Adult Award-Winning Books Books by Region Early Readers Genre International Lifespan of a Reader Memoirs, Biographies, and Constructed Narratives Middle Grade Picture Books Poetry Poetry Friday Reading Themes Young Adult (YA) Literature

[Poetry Friday] Poetic and Philosophical Musings Matched with Surreal Art in Norwegian Picturebook “Night Guard”

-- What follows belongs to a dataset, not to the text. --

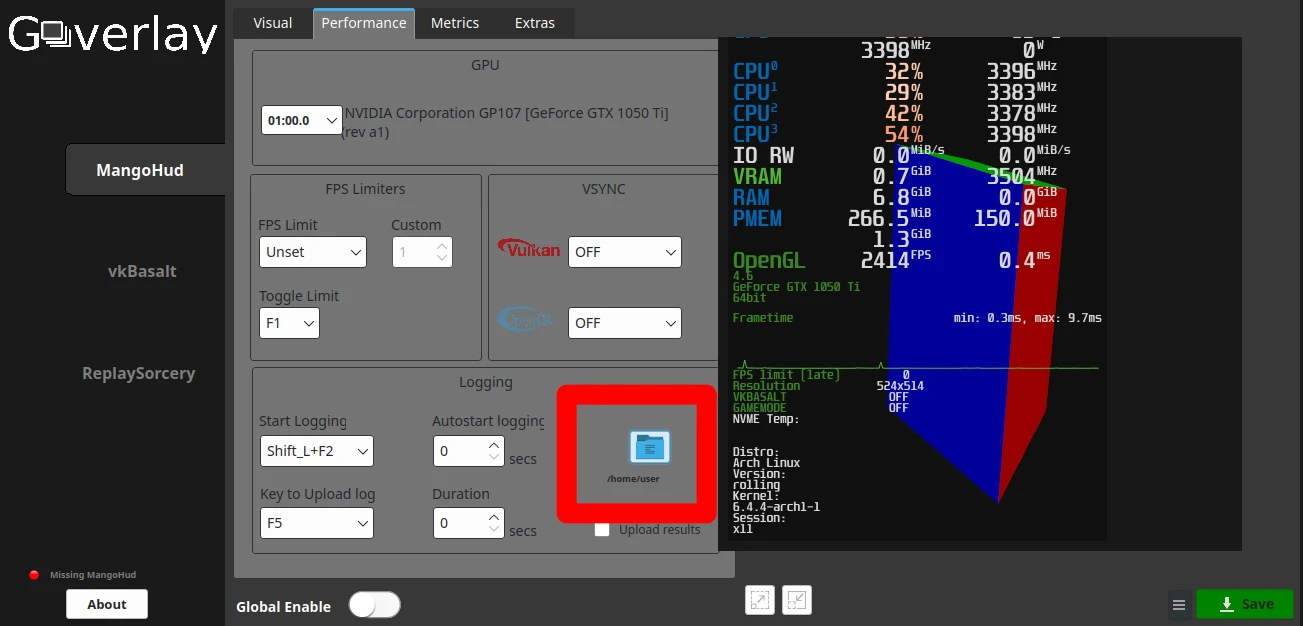Open the hamburger menu beside Save
Screen dimensions: 1303x626
(1179, 605)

A collection of poetry written by multi-award-winning Synne Lea and illustrated beautifully by Stian Hole.

poetry friday

Myra here.

I am back for Poetry Friday! Early this week, we just launched our new reading theme until end of June 2018: Memoirs, Biographies, Self-Constructed (or First-Person) Narratives. Thank you, Amy Ludwig VanDerwater of The Poem Farm, for hosting this week,

I try to be as strategic as I can when I hunt down titles, especially since we are hosting the Literary Voyage Around the World Reading Challenge – and this will be a lovely addition, seeing that it’s an international title from Norway. The poems are also written in the first person narrative – as if providing some instructions or advice to its reader – perfect for our reading theme too.

Night Guard

Written By: Synne Lea Illustrated by: Stian Hole
Published by: Eerdmans Books for Young Readers (2016). First published November 1st 2013.
ISBN: 0802854583 (ISBN13: 9780802854582). Literary Award: Brageprisen Nominee for Children’s and Young Adult Literature (2013). Borrowed from Jurong West Public Library. Book photos taken by me.

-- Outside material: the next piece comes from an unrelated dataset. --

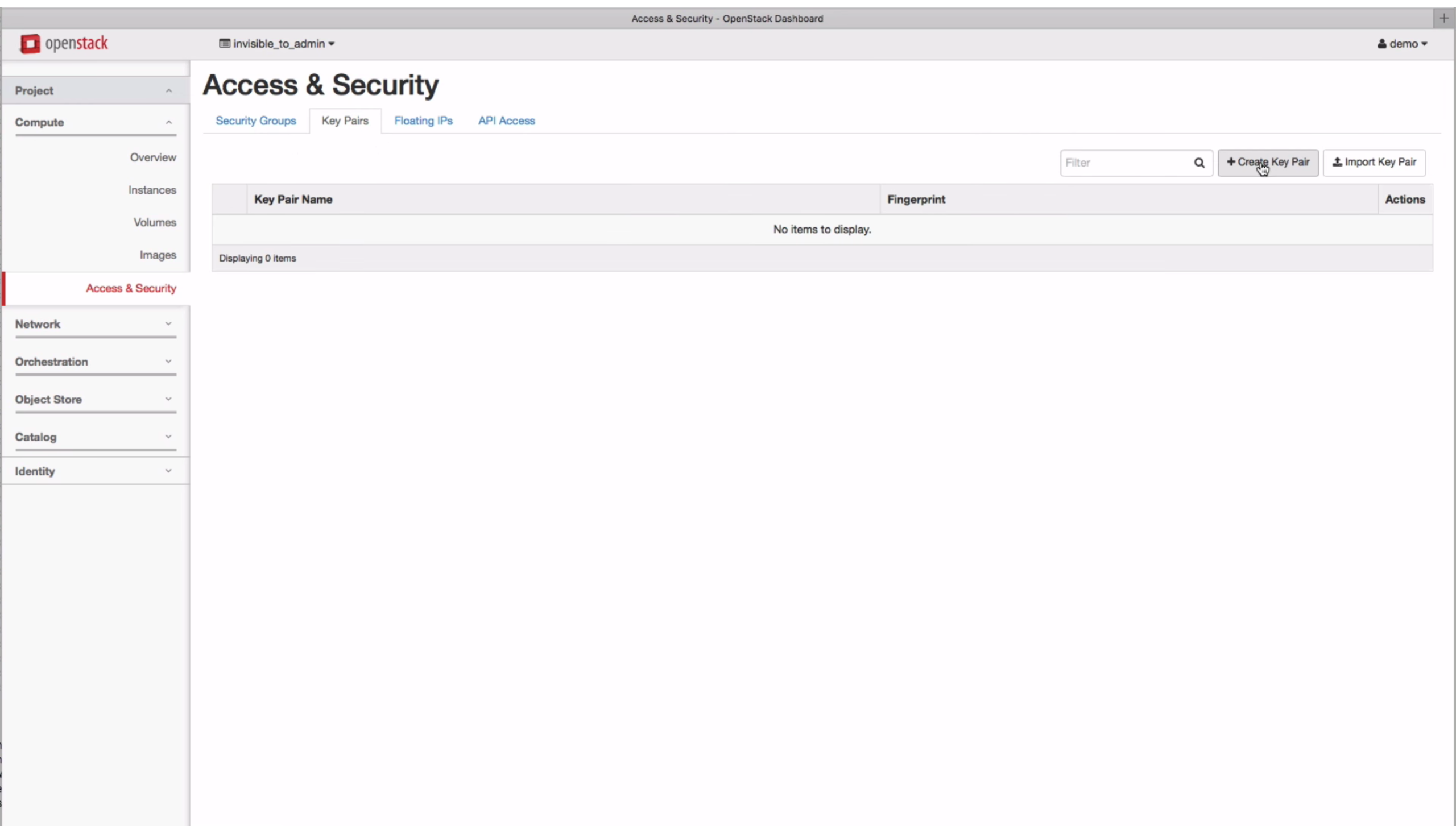Open the API Access tab
The height and width of the screenshot is (826, 1456).
(506, 121)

I am a huge fan of Stian Hole’s picturebooks – I reviewed his award-winning Anna’s Heaven a few years back and am absolutely taken by his Garmann series. I have a special leaning towards Norwegian titles, after being exposed to quite a number of them while serving as International Research Fellow at the International Youth Library in Munich. I know that they can be edgy, progressive, and without borders in its narrative and visual storytelling.

This book is slightly different since the poems are written by a Norwegian poet that is unknown to me, but the art work is still as delightfully surreal, as is the trademark of Stian Hole.

The endpapers.

Truth be told, I read this book thrice now, but I still am unable to completely grasp what it signifies. The essence seems to be the philosophical meanderings of the main protagonist who is battling his own fears and anxieties, describing his family in a way that tears open the fabric of their soul without really providing any details to the reader about who they are exactly; and his yearning for a friend, or just someone who will listen and understand.

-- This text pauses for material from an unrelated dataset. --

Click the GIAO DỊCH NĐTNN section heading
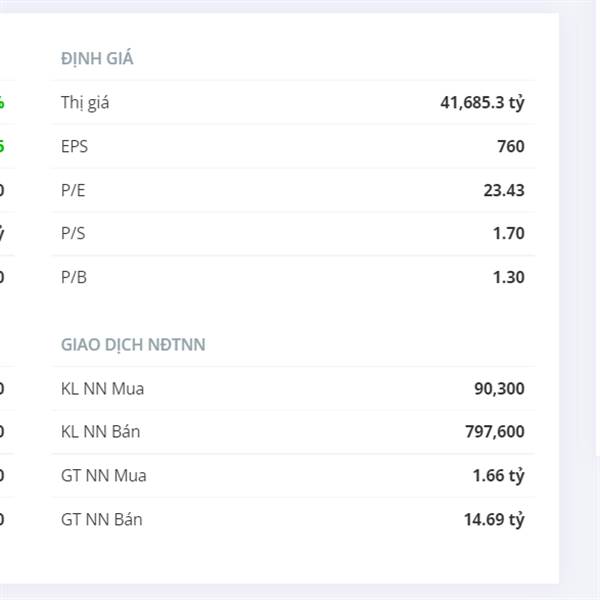The width and height of the screenshot is (600, 600). (x=133, y=345)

This is not really what one would call a novel-in-verse – but neither is it strictly a picturebook. I think it carves a niche of its own – something like poetic vignettes – each page a fragment of a thought told in imagery wrapped around in verse, but with a continuity to it, a thread that connects all the philosophical musings and poetic narratives into a feeling, a sensation that fights the darknesses through a night guard of sorts. This predilection towards existential inquiries could be seen in the quote below:

Because clouds look like something,
are they dreams?
Because dreams exist,
do clouds look like something?


There seems to be an appreciation of the life of the mind: be it among seemingly-inanimate beings such as trees. The idea of a tree’s thoughts as a song warms my heart.

There is continuously a mention of the weather, and how it brings certain emotions into light. There is the hint of summer below:

Then there is winter, and its concealed sadness:

What I loved especially, though, and my Poetry Friday offering are these two:

All you need is a friend now
and you’re big enough
to walk home alone
in the evening, Dad says.
Then you’ll learn
how to rip up the dark
with your hands and throw it at anyone
you think is following you.


How empowering is that: the very idea of ripping up the darkness in one’s hands, using your own fear as a weapon against that which scares you. How utterly brilliant.

Am I awakened
by you because I’m dreaming
of me?
First my friend
laughs, and afterward
I do.
Then the laughter is
precisely long enough.
I can wind it
three times around my neck,
and get it to warm me
half the winter.


I get that this book may not necessarily be for everyone – some may find it too obscure or too strange or too disconnected. Yet, its realness spoke to me, its ability to string together words I would not otherwise have considered, and this curious way of perceiving the world with quiet longing, with winding laughter that warms another all through the winter, and the sense of awakening brought about by dreaming about one’s self. There is something about this book, I hope it manages to find you.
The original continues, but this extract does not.